Disabato: Calviontae Washington sets Eisenhower hoops standard with 53 points
By Pat Disabato firstname.lastname@example.org Twitter: @disabato February 19, 2014 7:48PM
Eisenhower's Calviontae Washington celebrates his 53-point game Feb. 14 vs. Oak Lawn. | Supplied photo
Updated: February 20, 2014 2:18AM
Calviontae Washington remembers when Tyrone Terrell, at the time a senior at Eisenhower, scored 50 points in a game, setting a school record.
Washington was a sophomore then.
“I remember people telling me that Tyrone had scored 50,” Washington said. “It crossed my mind a few times what it would be like to score 50 points and if I could do it. But it never came to me that I’d actually do it.”
But he did.
Friday night, during a 118-80 win over Oak Lawn, Washington, now a senior, scored 53 points, breaking Terrell’s single-game scoring record at Eisenhower.
As Cardinals coach Mike Curta accurately described, Washington was “unconscious.”
“He’s been on a streak,” Curta said. “He won the game for us against Seton with a last-second shot. But this game was a whole different level. There was a point when he couldn’t miss.”
Washington’s previous game-high was 24 points, which he eclipsed by halftime Friday. By then he already had 26 points.
By the time the third quarter ended, Washington was at 40 points.
“My teammates were telling me, ‘You’re going to break the record,’ ” Washington said.
Saying it is one thing. Doing it is quite another. He converted 12 three-pointers on the night. Ironically, it was a layup, off a nice pass from Vinny Curta, that established the record. Washington added two free throws — he was 9-of-10 from the stripe — to finish with 53.
Players talk all the time about being “in the zone.” Washington said there was something a little different than normal when he launched his second shot of the game.
“When I let it go, it just felt really good,” he said. “It’s something I really can’t explain.”
His record-setting performance was the icing on the cake of a pretty special day.
For weeks Washington had been eagerly awaiting his college acceptance letter to arrive in the mail.
It’s generally a nerve-racking moment for any teenager. That “acceptance” letter also can be a “rejection” letter.
On Friday, hours before the greatest game of his life, the letter arrived, acknowledging that he had, indeed, been accepted to Chicago State. Washington, a Robbins resident, was thrilled.
“I read it and I was like, ‘Wow,’ ” said Washington, who plans on being a physical education teacher and coach. “Getting that letter excited me.”
A few hours later, he’d make history, scoring more points than any player in Eisenhower history. Believe me, there have been some great hoopsters at the Blue Island school through the years: Troy Hubbard, Drennon Jones, Quinn Richardson, Theron Bullock, Sam Scaletta, King Nesbit, Chris Hobson and arguably the greatest of all, Bernard Campbell.
None ever reached Washington’s single game output.
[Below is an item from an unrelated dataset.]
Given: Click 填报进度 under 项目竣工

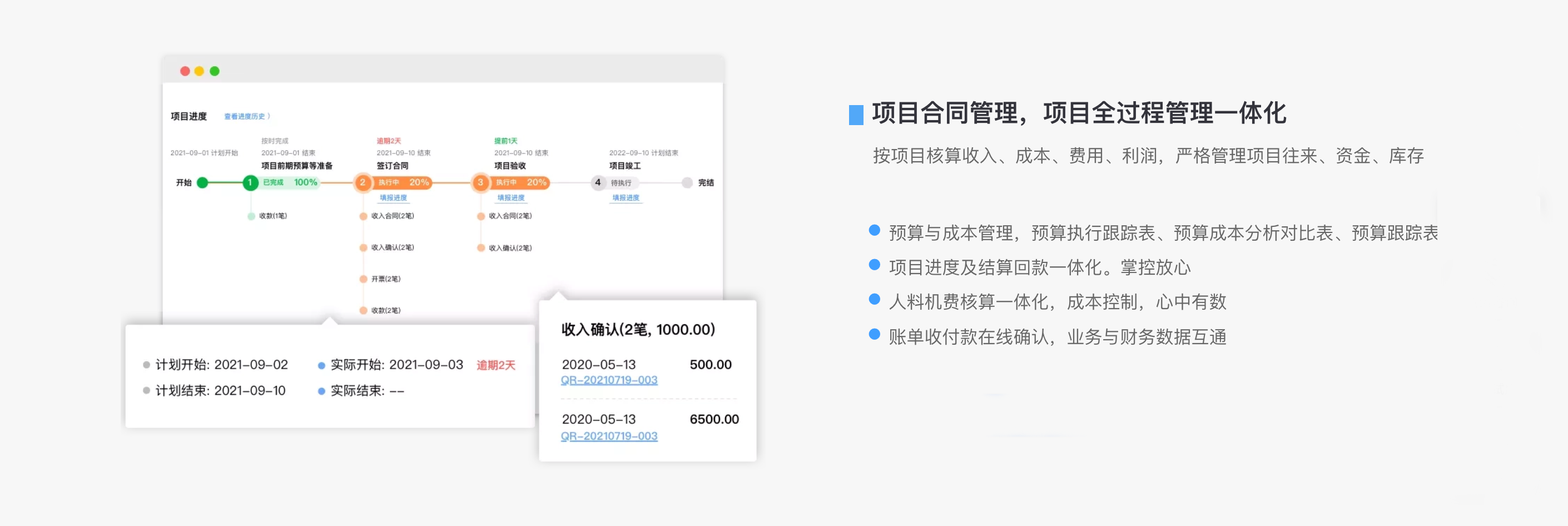Looking at the screenshot, I should point(625,197).
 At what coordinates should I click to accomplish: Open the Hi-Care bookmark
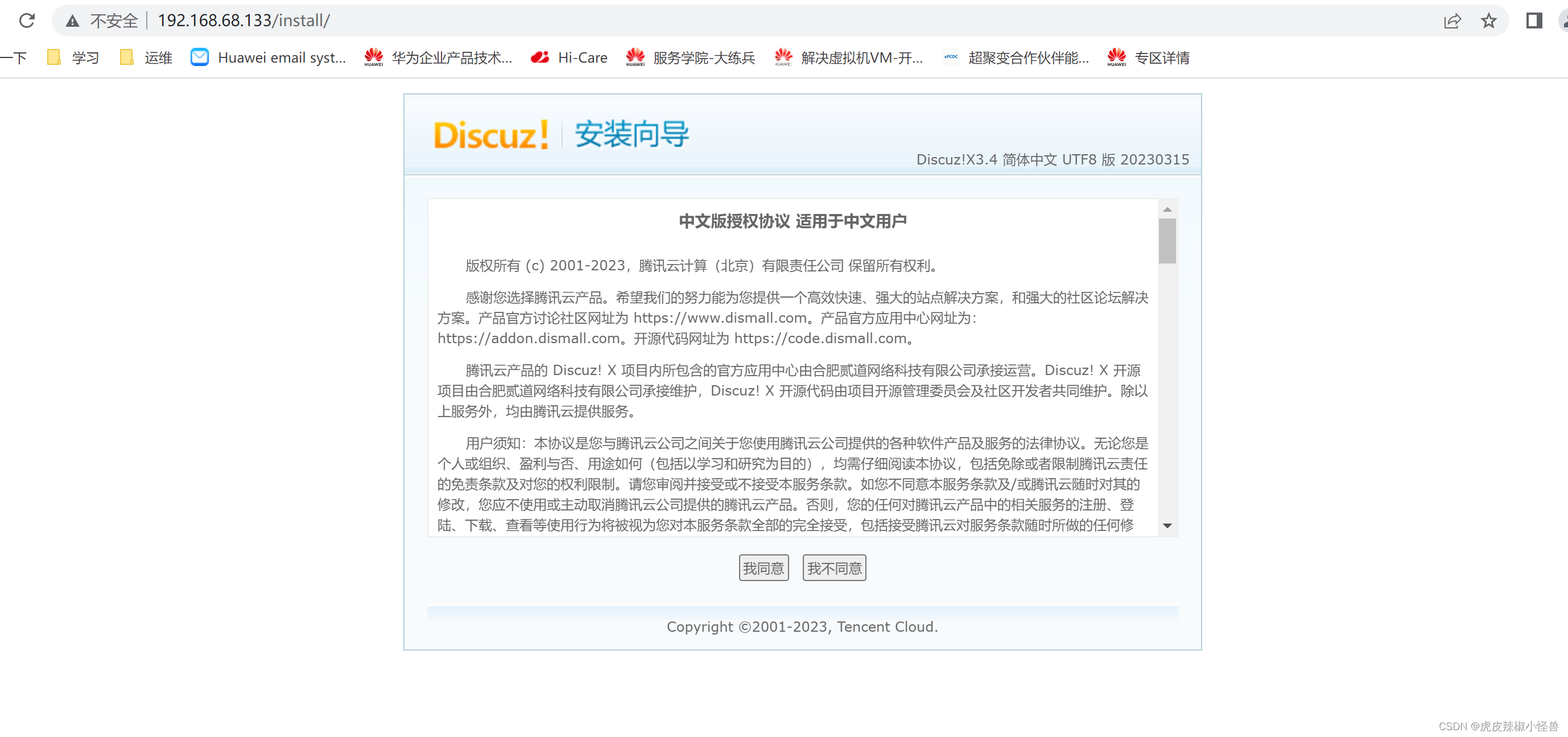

“It was pretty cool seeing him get the record,” Mike Curta said. “The best thing about it is that he’s such a great kid. He’s so polite, has good grades. He’s just a good person.”
Throughout our interview, Washington praised his teammates. I’ve been around long enough to know when a player has been coached what to say. Washington, whose mother left him and two younger siblings when he was 9, spoke from the heart. His words are as sincere as the smile on his face, the twinkle in his eyes.
“My teammates are just so unselfish,” Washington said, bowing his head. “The guys were kicking the ball out to me even though they had wide-open layups. To be able to share it with this group of guys and the coaching staff is amazing. My teammates had the hard part. They were hustling to get me the ball.”
Speaking of that ball, Mike Curta made certain to give it to Washington as a memento.
So what did he do with the ball? Put it in a trophy case or on a shelf?
“I had it with me all weekend,” Washington said. “I slept with it for two nights.”